We love a great-niece we have never held or touched or smelled. She cracks a smile and babbles through cyberspace. Making sounds of sheep.
The heart hears. The soul sees her neshama.
They all find a place at our delicious Shabbes table. Every one of them.
There is homemade challah. Even dessert. Sometimes there is an apple cake. Or chocolate almond cake so rich you wonder if heaven might taste like this.
We hear the unexpected cries of the shofar in the neighborhood. Is it close? Or from another time and place?
We send sacred blasts back to the unknown shofar blower. We have always known each other. We don’t need to know their name.
They arrive for Shabbes and find a place at the table. They bring sweet wine.

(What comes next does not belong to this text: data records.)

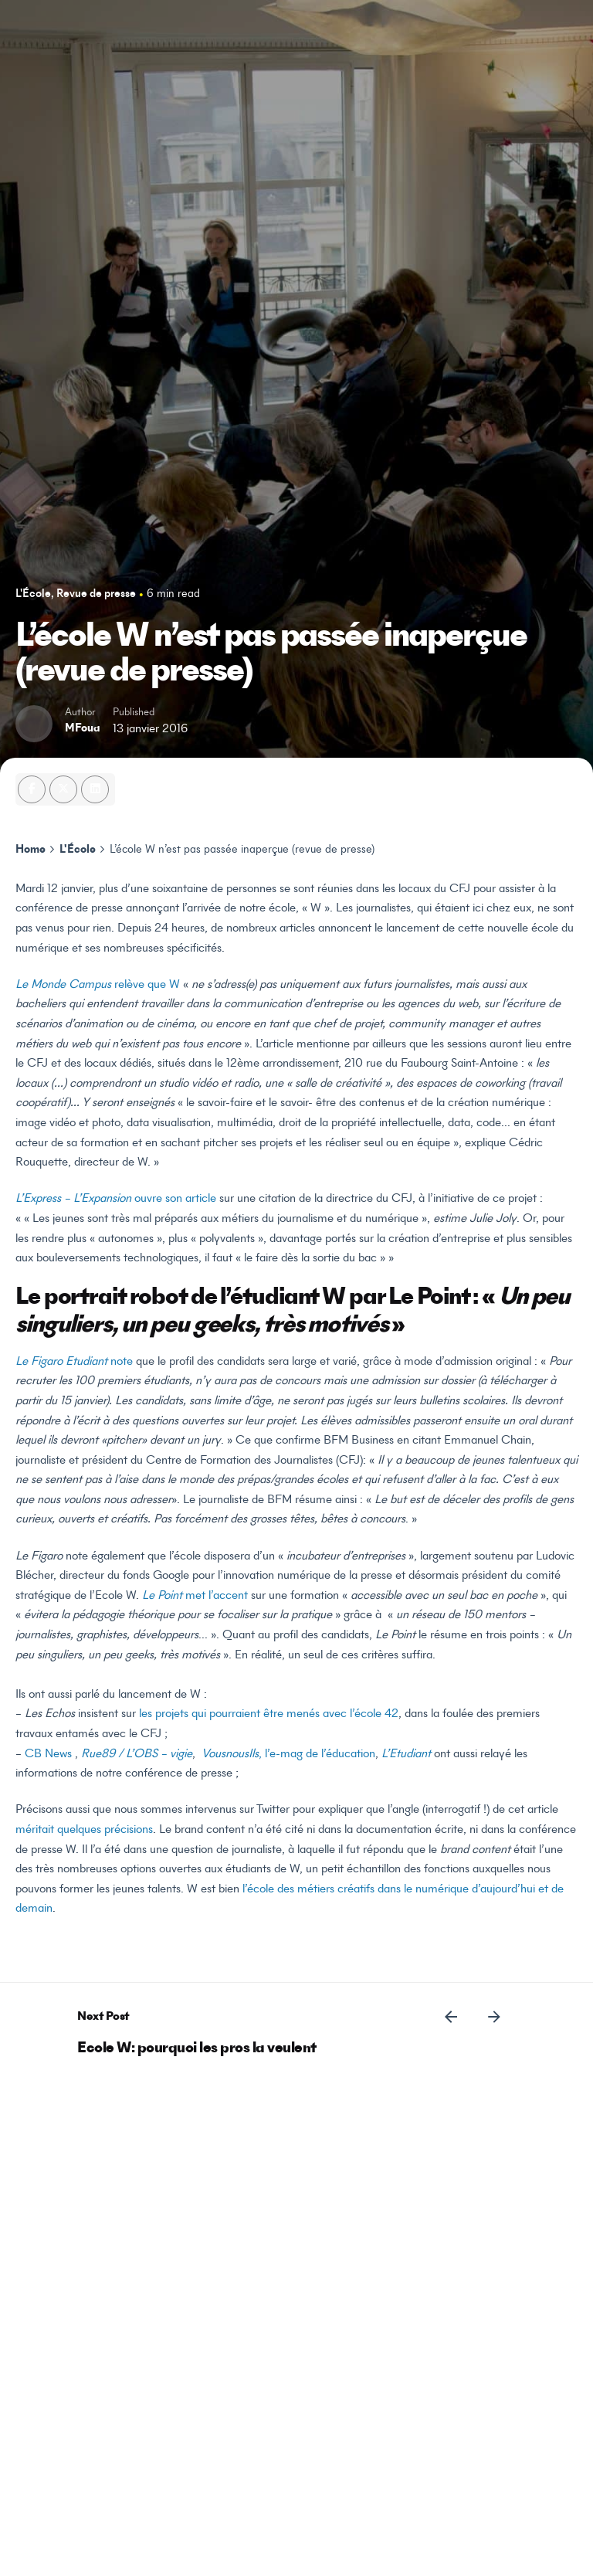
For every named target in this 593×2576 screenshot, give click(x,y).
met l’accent (195, 1596)
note (74, 1362)
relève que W (99, 985)
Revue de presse (96, 594)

We breathe for the man in the bed struggling to find his breath. We hold up the nurse who is caring for him and so many others with COVID-19. She is tired. We comfort her with song and sweets.
We swim in the river with the children, and we bury the ones who died during the Great Deluge. The First Flood, and the ones that continue.
Grief permeates. Swirling throughout our dreams.
Joy and despair from every time and space make their home within us. They find a place at our Shabbes table and raise a glass.
They are always with us. All of them.